Not Ready to Cut Rates, “Willing to Raise”: Fed’s Bowman
Federal Reserve Governor Michelle Bowman stated that the Fed is still not ready to begin loosening monetary policy, and that she is “willing to raise the target range for the federal funds rate at a future meeting should progress on inflation stall or even reverse.”
Bowman, one of the Fed’s most hawkish members, said at the Policy Exchange in London that the Fed has made “only modest further progress” on inflation in 2024. Her baseline assessment anticipates that U.S. inflation will return to the Fed’s 2% target, with the federal funds rate target range remaining at 5.25%-5.50% “for some time.”
If data show that inflation is steadily heading toward the Fed’s 2% target, “it will eventually become appropriate to gradually lower the federal funds rate,” she said, adding that “we are still not yet” there.
“Given the risks and uncertainties regarding my economic outlook, I will remain cautious in my approach to considering future changes in the stance of policy,” she said.

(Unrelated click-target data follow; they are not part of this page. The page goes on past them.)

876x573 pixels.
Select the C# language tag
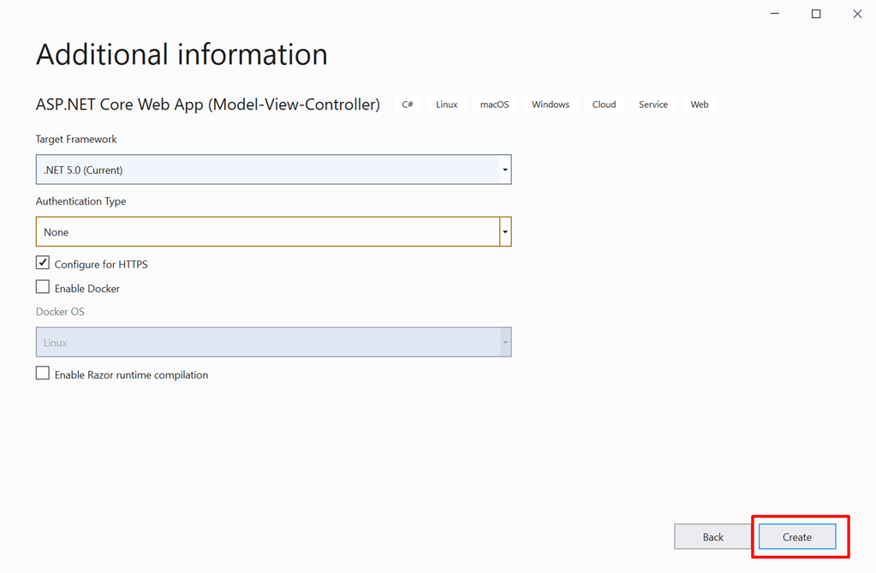(407, 104)
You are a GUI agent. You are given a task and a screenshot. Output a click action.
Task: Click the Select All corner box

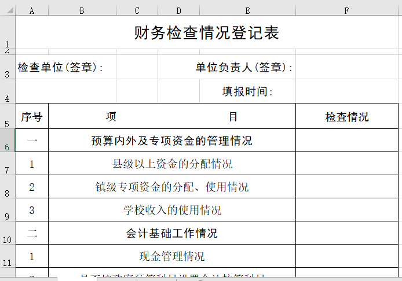point(7,10)
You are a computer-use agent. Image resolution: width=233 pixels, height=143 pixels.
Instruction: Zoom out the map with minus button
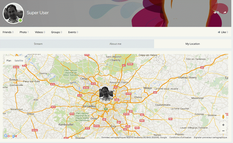pyautogui.click(x=223, y=131)
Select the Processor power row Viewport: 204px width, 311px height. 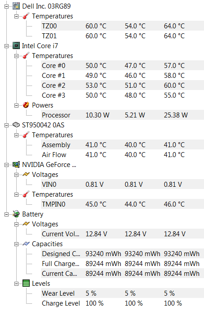tap(122, 115)
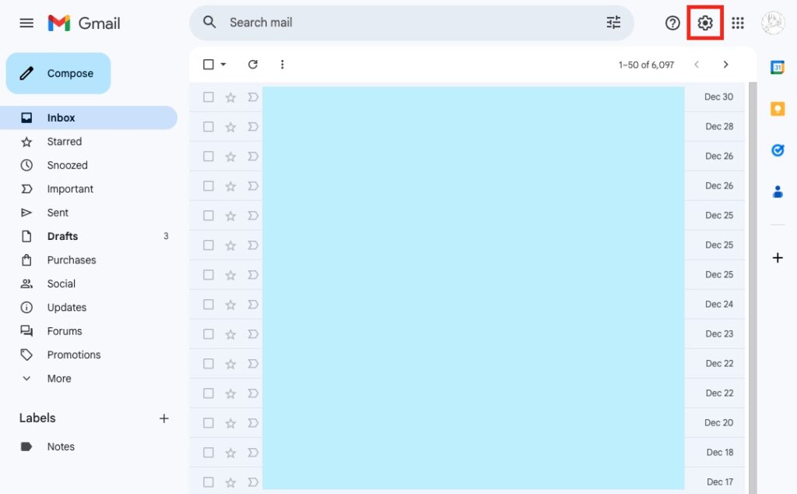
Task: Open the Drafts folder
Action: coord(62,236)
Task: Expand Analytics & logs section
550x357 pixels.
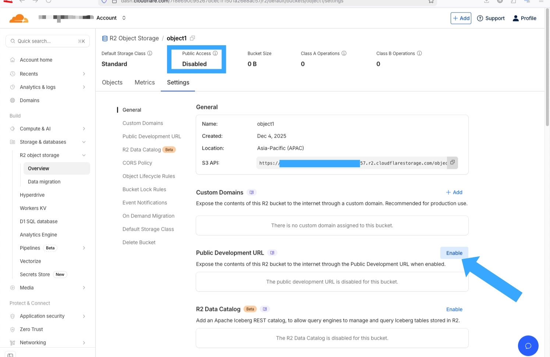Action: [84, 87]
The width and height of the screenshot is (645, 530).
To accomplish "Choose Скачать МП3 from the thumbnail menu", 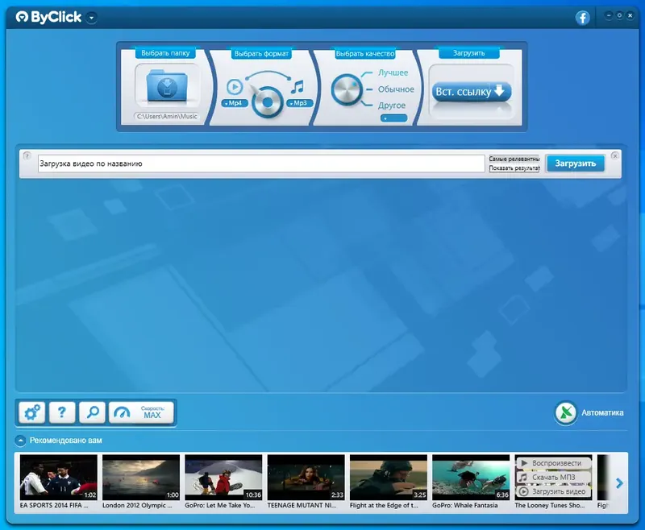I will click(x=554, y=476).
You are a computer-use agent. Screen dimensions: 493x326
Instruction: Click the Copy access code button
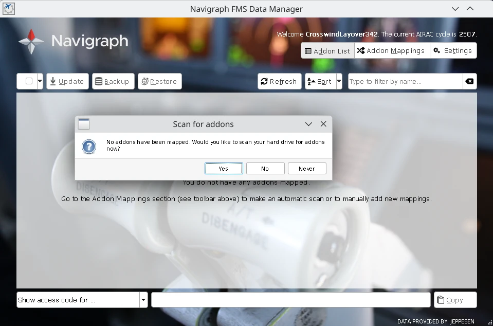click(455, 300)
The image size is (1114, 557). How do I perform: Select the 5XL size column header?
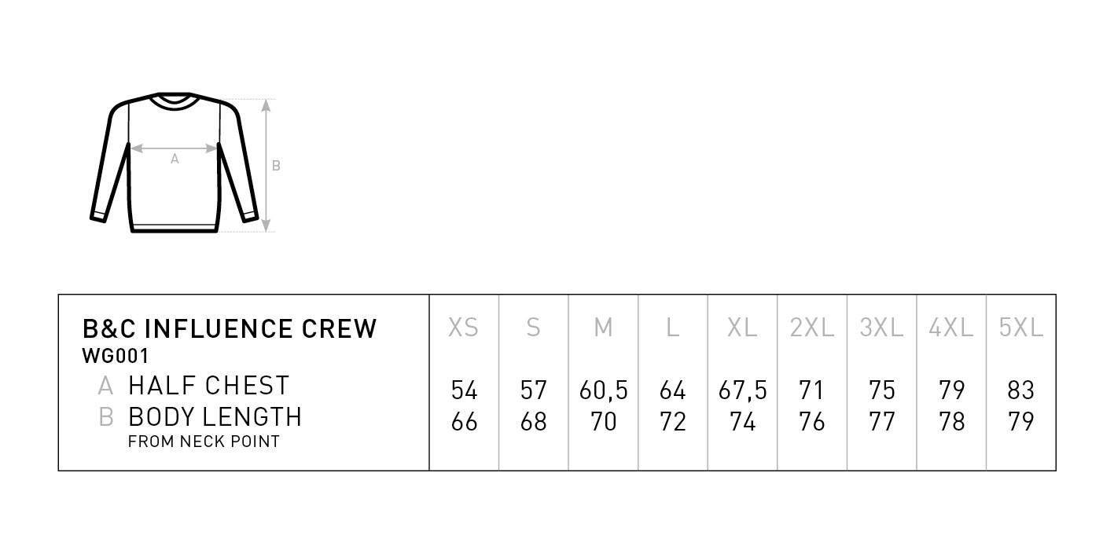pos(1020,328)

Bowman expected that U.S. monetary policy will deviate from other advanced countries due to disparities in inflation and labor market conditions, “likely reflecting a more open immigration policy and significantly larger discretionary fiscal stimulus since the pandemic.”
She also claimed that supply-side improvements are unlikely to persist because both supply chains and labor force participation rates have recently stabilized, and that geopolitical concerns could drive inflation higher. Furthermore, she stated that inflation may accelerate if the labor market remains tight and financial conditions relax, resulting in higher demand.
Bowman’s economic predictions for the rest of the year do not include any interest rate cuts in 2024, she stated in the Q&A portion. Rather, she postponed the cuts she had previously penciled in until 2025.